The letter added that the intelligence service can't request information from the relevant Russian agencies to confirm Ihnatov's Russian citizenship due to the war and the termination of diplomatic relations of the two countries. The High Qualification Commission reacted by saying it is trying to confirm the news. "The High Qualification Commission firmly believes that judges and judicial officials must not have the citizenship of other states, including the aggressor country," the commission, which vets and nominates candidates for judicial jobs, said in a statement on Dec.
21. "Due to the publication of information that the head of the commission may have Russian citizenship and the information sent from relevant government agencies, the commission deems it necessary to send relevant requests to confirm or refute the information published." According to his official biography, Ihnatov was an investigator at the prosecutor's office in Petrozavodsk in 1995-1996. Under the Russian law valid at the time, prosecutor's office investigators were required to have Russian citizenship.
However, Ihnatov has claimed that he did not acquire Russian citizenship when he lived and worked in Russia. He also claimed that he was stateless at that time. "At the time, I had a Soviet passport in which there was no stamp about Russian or Ukrainian citizenship," Ihnatov said on Dec.
21. "I was stateless until 1997. I have all the documents confirming this." The High Qualification Commission did not respond to repeated requests for comment by email and phone.
He was also a prosecutor in Ukraine's Luhansk Oblast in 1996-2003 and a Ukrainian judge since 2003. Natalia Sedletska, head of the Kyiv bureau of RFE/RL, said on Dec.
21 that the media outlet had checked Russian databases for traces of Ihnatov's passport earlier in 2023, when rumors of his alleged Russian citizenship first appeared online. The journalists couldn't find Ihnatov there.
Sedletska pointed out that the number of Ihnatov's alleged Russian passport, provided by the Foreign Intelligence Service, is a combination of his Soviet passport's number and its issue date, which means it cannot be a currently valid Russian passport.

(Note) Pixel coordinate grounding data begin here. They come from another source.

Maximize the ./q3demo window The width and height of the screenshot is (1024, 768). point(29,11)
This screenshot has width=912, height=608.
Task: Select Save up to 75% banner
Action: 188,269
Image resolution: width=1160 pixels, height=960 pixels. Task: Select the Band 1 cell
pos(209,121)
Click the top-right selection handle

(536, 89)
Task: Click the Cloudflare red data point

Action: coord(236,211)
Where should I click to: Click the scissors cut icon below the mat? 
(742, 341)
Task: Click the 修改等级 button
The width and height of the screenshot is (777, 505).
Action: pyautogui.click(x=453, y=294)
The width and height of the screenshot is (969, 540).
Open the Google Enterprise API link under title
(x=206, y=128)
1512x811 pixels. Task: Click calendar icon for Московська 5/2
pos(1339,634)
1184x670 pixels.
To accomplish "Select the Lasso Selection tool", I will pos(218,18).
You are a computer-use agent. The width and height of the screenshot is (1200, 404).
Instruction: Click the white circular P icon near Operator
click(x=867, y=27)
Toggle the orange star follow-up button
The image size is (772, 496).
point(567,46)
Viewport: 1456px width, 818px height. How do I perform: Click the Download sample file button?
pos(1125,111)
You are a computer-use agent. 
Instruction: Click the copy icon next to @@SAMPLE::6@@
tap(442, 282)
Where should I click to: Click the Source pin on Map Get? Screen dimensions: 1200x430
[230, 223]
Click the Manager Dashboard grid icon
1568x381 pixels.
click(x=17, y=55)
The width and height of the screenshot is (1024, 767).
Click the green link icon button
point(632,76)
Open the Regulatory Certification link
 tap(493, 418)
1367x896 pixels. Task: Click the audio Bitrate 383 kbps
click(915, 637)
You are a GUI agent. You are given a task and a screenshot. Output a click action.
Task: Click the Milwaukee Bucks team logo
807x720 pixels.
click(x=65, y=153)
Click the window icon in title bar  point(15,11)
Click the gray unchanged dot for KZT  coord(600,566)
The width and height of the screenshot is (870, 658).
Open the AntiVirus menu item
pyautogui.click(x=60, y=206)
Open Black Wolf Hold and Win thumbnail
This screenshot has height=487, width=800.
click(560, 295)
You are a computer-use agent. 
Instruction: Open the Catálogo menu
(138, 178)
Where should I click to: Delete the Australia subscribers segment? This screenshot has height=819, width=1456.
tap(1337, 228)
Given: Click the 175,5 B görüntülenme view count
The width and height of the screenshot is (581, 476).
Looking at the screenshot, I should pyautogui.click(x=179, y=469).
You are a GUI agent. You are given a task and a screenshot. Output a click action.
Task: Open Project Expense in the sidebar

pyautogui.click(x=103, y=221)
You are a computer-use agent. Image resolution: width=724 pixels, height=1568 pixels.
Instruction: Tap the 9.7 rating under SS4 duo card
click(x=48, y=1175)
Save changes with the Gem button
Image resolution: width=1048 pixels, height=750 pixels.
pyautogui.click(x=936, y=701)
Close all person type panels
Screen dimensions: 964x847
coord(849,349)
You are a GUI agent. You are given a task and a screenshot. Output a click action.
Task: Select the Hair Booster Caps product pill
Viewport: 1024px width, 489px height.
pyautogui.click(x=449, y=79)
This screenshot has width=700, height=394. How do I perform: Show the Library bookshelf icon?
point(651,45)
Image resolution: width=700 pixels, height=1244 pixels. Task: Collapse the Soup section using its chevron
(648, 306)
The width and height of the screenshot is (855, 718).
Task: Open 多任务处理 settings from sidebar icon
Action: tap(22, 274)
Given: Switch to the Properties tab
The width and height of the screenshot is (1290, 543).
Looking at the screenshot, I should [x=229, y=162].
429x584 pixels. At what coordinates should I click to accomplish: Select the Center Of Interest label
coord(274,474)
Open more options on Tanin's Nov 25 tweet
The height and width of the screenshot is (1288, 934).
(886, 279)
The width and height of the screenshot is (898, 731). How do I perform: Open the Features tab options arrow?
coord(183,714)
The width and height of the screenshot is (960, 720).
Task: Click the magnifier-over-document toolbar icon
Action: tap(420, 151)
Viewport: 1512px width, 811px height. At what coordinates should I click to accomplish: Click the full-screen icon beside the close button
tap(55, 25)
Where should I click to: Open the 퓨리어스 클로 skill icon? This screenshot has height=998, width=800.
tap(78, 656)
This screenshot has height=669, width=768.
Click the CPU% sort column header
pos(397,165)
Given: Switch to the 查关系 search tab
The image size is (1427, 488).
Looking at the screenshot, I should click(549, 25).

It is not clear if the Foreign Intelligence Service made a mistake and was referring to his Soviet passport. After the collapse of the Soviet Union, Soviet citizens who lived in Russia automatically became Russian nationals, and Russian citizenship stamps were put in their Soviet passports until they received Russian ones.
If Ihnatov complied with the Russian law on law enforcement agencies, a Russian citizenship stamp could have been inserted in his Soviet passport.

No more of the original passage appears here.